[[ SOURCE MATERIAL, beginning ]]
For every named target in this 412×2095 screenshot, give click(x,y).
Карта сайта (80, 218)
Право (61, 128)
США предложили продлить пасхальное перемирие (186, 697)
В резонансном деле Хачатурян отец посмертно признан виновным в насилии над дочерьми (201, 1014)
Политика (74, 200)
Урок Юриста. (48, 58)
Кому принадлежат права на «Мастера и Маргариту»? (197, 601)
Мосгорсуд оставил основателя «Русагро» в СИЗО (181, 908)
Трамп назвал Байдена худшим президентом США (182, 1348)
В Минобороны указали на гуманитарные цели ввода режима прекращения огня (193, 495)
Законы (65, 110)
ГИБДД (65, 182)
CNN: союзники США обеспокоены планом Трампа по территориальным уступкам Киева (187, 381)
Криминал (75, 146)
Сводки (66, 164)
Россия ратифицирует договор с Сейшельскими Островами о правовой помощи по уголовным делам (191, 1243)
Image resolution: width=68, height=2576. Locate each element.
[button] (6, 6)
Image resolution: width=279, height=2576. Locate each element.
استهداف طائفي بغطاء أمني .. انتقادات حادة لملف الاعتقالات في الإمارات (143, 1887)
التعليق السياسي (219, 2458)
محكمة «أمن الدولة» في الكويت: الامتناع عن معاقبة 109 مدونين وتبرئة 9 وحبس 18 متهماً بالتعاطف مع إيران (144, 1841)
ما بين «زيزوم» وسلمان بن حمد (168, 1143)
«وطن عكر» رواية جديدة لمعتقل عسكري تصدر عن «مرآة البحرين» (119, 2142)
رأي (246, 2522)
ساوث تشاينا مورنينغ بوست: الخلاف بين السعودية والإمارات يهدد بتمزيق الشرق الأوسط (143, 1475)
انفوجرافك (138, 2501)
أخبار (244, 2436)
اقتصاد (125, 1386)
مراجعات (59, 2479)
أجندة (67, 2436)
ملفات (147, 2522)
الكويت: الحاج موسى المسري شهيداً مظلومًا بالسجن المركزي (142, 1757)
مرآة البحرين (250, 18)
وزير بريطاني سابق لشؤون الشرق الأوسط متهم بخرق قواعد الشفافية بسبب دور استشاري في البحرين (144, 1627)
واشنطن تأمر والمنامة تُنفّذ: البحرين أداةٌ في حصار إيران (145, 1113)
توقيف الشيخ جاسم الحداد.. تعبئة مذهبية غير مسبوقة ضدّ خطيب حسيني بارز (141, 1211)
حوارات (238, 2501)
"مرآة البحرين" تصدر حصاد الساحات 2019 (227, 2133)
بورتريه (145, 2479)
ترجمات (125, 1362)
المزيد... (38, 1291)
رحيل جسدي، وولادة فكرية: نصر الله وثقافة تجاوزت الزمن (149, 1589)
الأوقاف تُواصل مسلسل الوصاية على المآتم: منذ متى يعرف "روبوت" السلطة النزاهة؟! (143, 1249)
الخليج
[[ SOURCE MATERIAL, end ]]
A word-for-word copy of the lines above from the one with "CNN: союзники США" through the one with "Россия ратифицирует договор", inclusive, is the only output wanted.

CNN: союзники США обеспокоены планом Трампа по территориальным уступкам Киева (187, 381)
Криминал (75, 146)
Сводки (66, 164)
Россия ратифицирует договор с Сейшельскими Островами о правовой помощи по уголовным делам (191, 1243)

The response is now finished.